Les Nouveaux défis de la NUPES

Par Nina Karam-Leder

« Première fois dans l’histoire de la Ve », « fait inédit », « parlement ingérable », le 2nd tour des élections législatives a été largement commenté. La douche froide de l’entrée au Parlement de 89 députés du Rassemblement national n’a permis à personne de revendiquer la victoire. Concernant la gauche, les débats tournent déjà autour de la pérennité et de la viabilité de la NUPES, alliance inimaginable pour nombre de personnes il y a quelques semaines encore. L’essentiel est de continuer à faire front commun. Cependant, l’union fait face à une adversité à laquelle elle sera souvent confrontée. Elle risque de décevoir, aussi vite qu’elle l’a suscité, l’enthousiasme des personnes qui l’appelaient de leurs vœux de longue date si elle ne relève pas au moins deux défis.

D’abord – que ce soit autour d’un groupe unique comme proposé par Jean-Luc Mélenchon ou de plusieurs réunis par un intergroupe comme convenu par toutes les forces qui la composent – la NUPES doit rapidement se structurer à l’intérieur et à l’extérieur de l’Assemblée comme une alternative innovante à vocation majoritaire. Les débats qui l’animent doivent pouvoir être tranchés par des mécanismes de démocratie interne qui permettront aux diverses lignes d’exister et aux électeurs de se sentir représentés dans le cadre de l’accord profondément travaillé et qui a abouti à 650 mesures communes. Le combat à l’Assemblée des 138 députés de la NUPES sera particulièrement important dans un hémicycle aussi divers et face au plus grand groupe d’extrême-droite de l’histoire de la Ve République. Or, pour le mener, les querelles d’appareils et de structures devront être résolues, ce qui ne pourra se faire qu’à condition qu’une véritable culture démocratique irrigue cette union. Le Parlement de la NUPES, qui est un des éléments de cette union, devra dès lors, lui aussi, se doter d’une structure permettant de débattre, de se former et d’investir le terrain, en respectant les structures et partis qui la composent.

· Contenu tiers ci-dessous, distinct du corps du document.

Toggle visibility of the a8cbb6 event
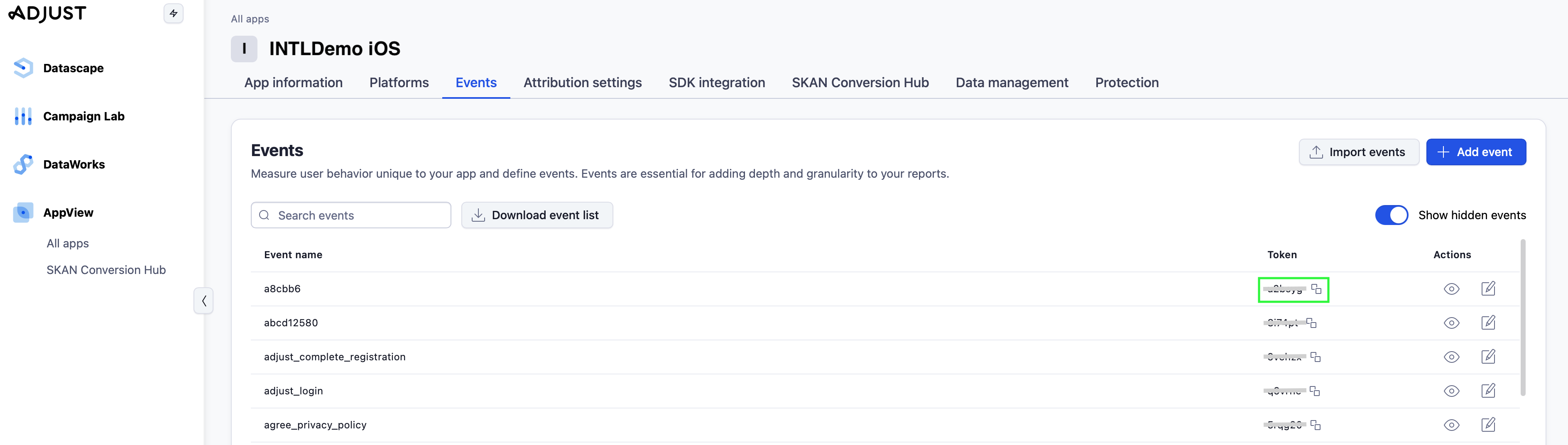This screenshot has height=445, width=1568. [x=1451, y=289]
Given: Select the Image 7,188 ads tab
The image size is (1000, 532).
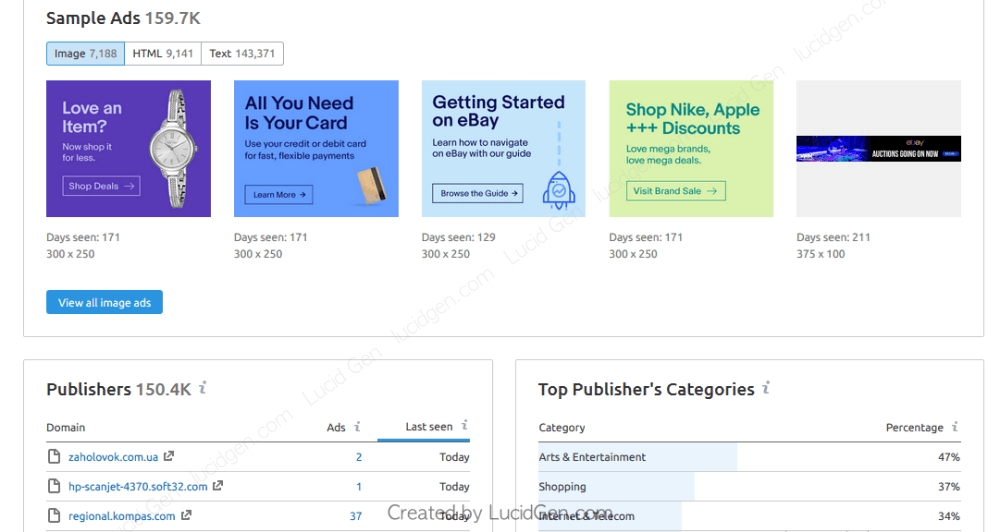Looking at the screenshot, I should [86, 54].
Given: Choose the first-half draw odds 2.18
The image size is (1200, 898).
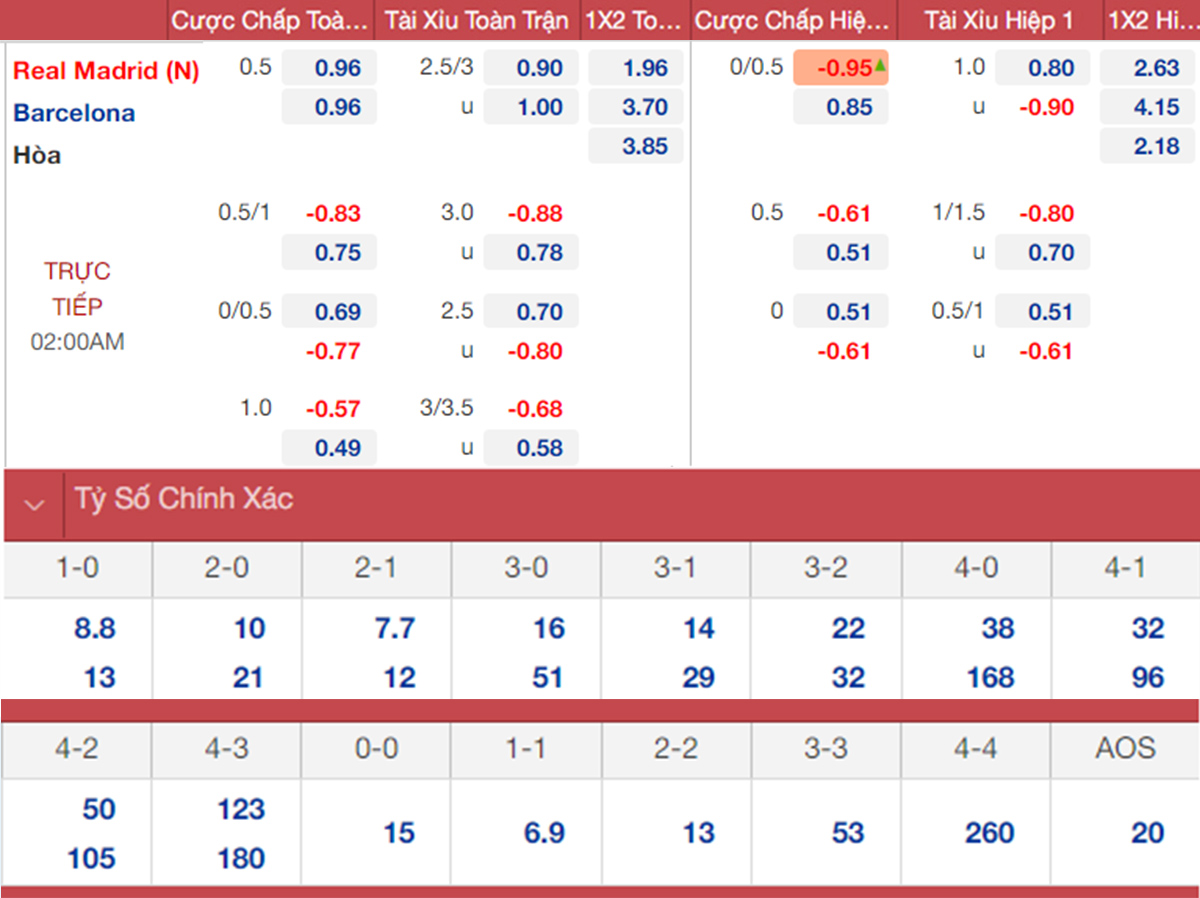Looking at the screenshot, I should pos(1157,146).
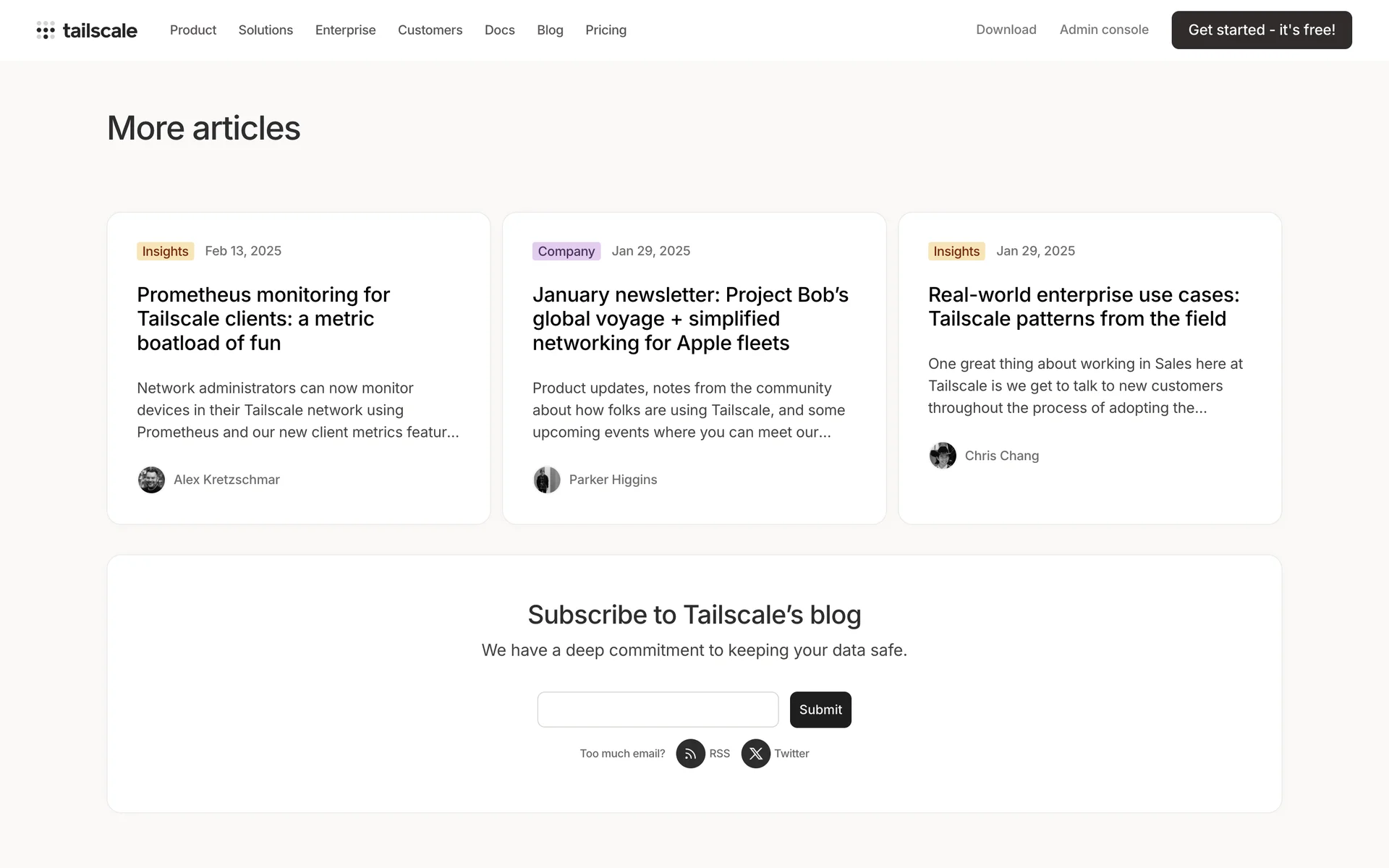Open the Docs menu item
1389x868 pixels.
pyautogui.click(x=499, y=30)
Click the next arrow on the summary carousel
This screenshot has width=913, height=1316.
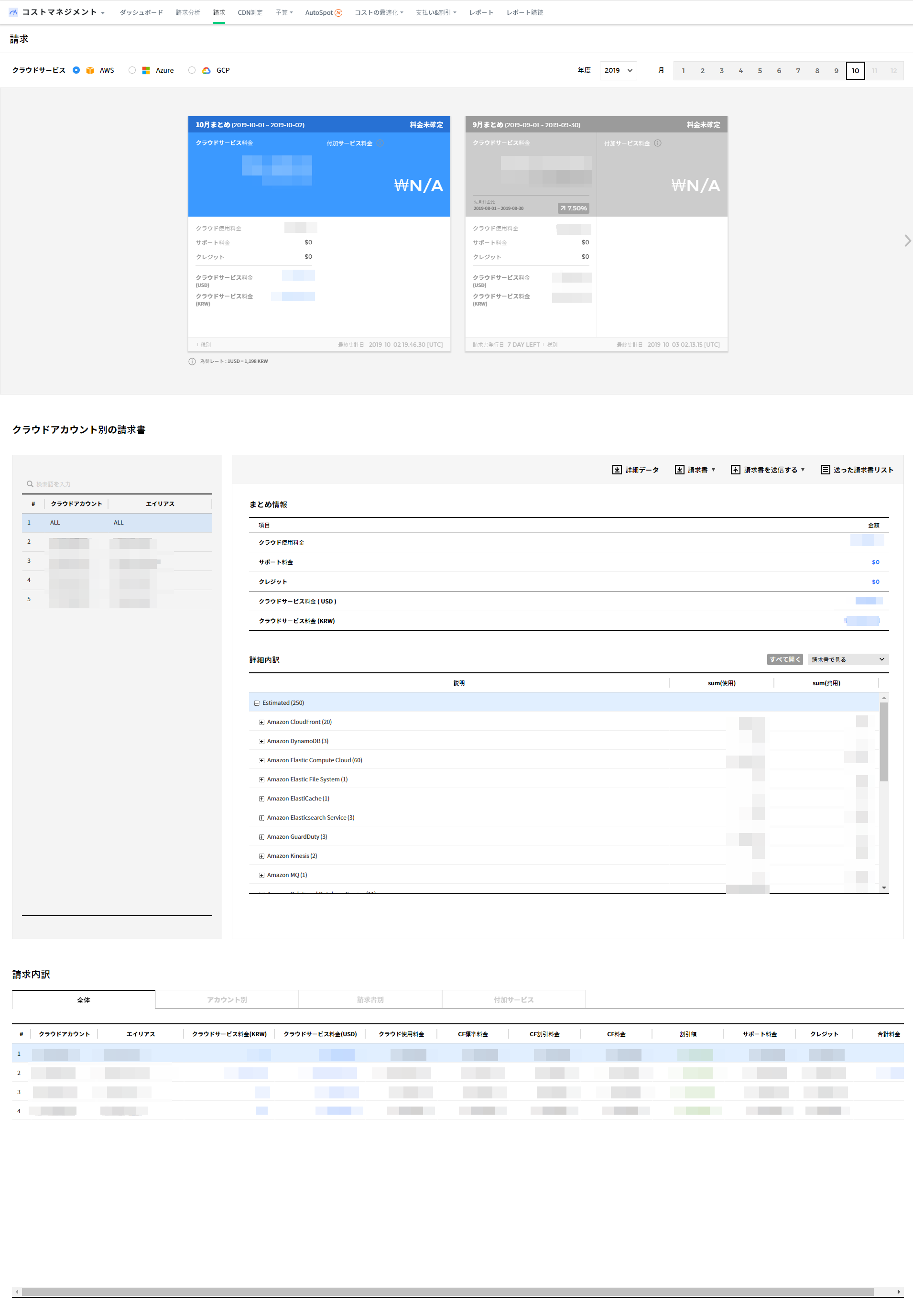[907, 241]
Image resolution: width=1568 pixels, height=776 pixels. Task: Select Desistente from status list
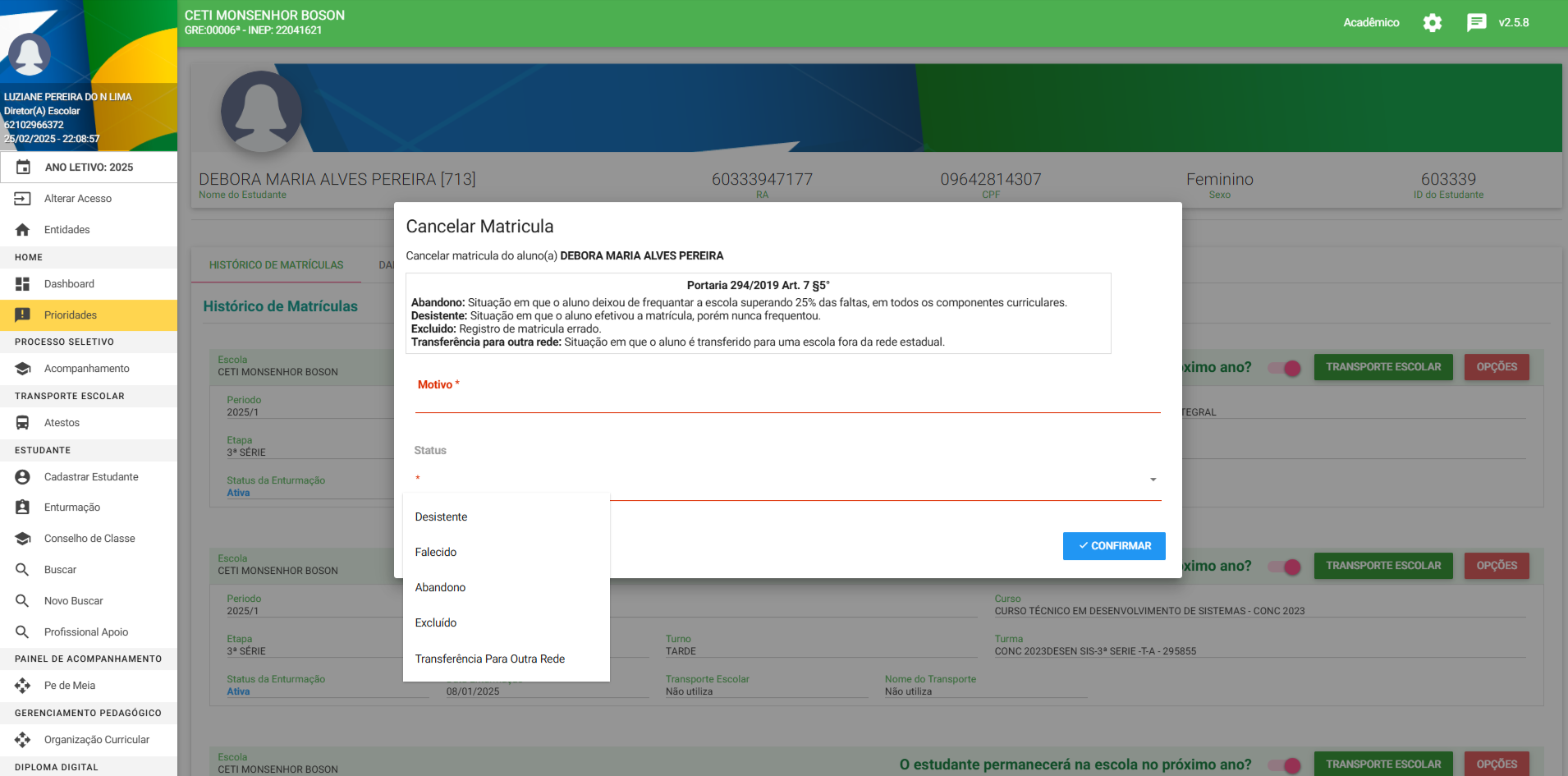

La consolidation de la NUPES dépendra de la capacité de la gauche à relever un deuxième objectif central : aller chercher ceux que l’on n’entend pas. Avec 53,77% d’abstention au second tour des élections législatives, le signal est clair : il convient d’aller chercher tous ces gens qui, dans un pays éminemment politique, se détournent des urnes. Si la reconnaissance du vote blanc, le vote obligatoire, la mise en place d’autres modes de scrutins et bien d’autres mécanismes électoraux peuvent être débattus et défendus, il est de la responsabilité de la gauche, en particulier de la NUPES et notamment en dehors du Parlement, de repolitiser les débats et les sujets de société et de porter les voix de ceux que l’on n’entend plus. À peine les premières estimations annoncées, les rumeurs de dissolution bruissaient déjà. Mais cette dissolution n’apportera que davantage d’élus d’extrême-droite si l’abstention, seule vraie gagnante de ce scrutin, n’est pas profondément combattue dès maintenant. Comme de nombreux sondeurs et analystes politiques l’ont parfaitement montré, le score de la NUPES aurait été profondément différent si les jeunes s’étaient rendus aux urnes, puisque 71% des 18-24 ans et 66% des 25-34 ans n’ont pas voté, eux qui soutiennent les idées de cette alliance à près de 50% pour les 18-24 ans (d’après Cluster 17). Sans cet effort de repolitisation, nous serons sans cesse contraints de commenter, impuissants et effarés, l’extrême-droite de plus en plus nombreuse à chaque élection et de déplorer l’incapacité que nous avons à retrouver une majorité suffisante pour réellement changer la vie des gens.

2 réponses sur “Les Nouveaux défis de la NUPES

  1. Une situation début de 21ème siècle , demandant la reconnexion de tout le monde. Petite Poucette nous aidera t-elle ?

  2. Ce sera dur et compliqué de dépasser les 4 appareils composant la Nupes (qui ont chacun histoire, habitudes et intérêts) et de faire de rassemblement un espace fonctionnel et démocratique de dépassement. 2 partis semblent particulièrement opposés à se fondre dans autre chose qu’eux-mêmes, alors pourtant qu’ils sont hétérogènes et minoritaires : le Pcf, figé sur ses traditions et ses positions locales, et Eelv, qui est dans une posture «remplaciste», persuadée qu’elle est seule elle-même l’avenir et pas les autres courants de gauche. Pour les 2 autres, Lfi et Ps, c’est peut-être moins figé, leurs intérêts pouvant converger pour compenser la faiblesse territoriale de l’une et la faiblesse nationale de l’autre.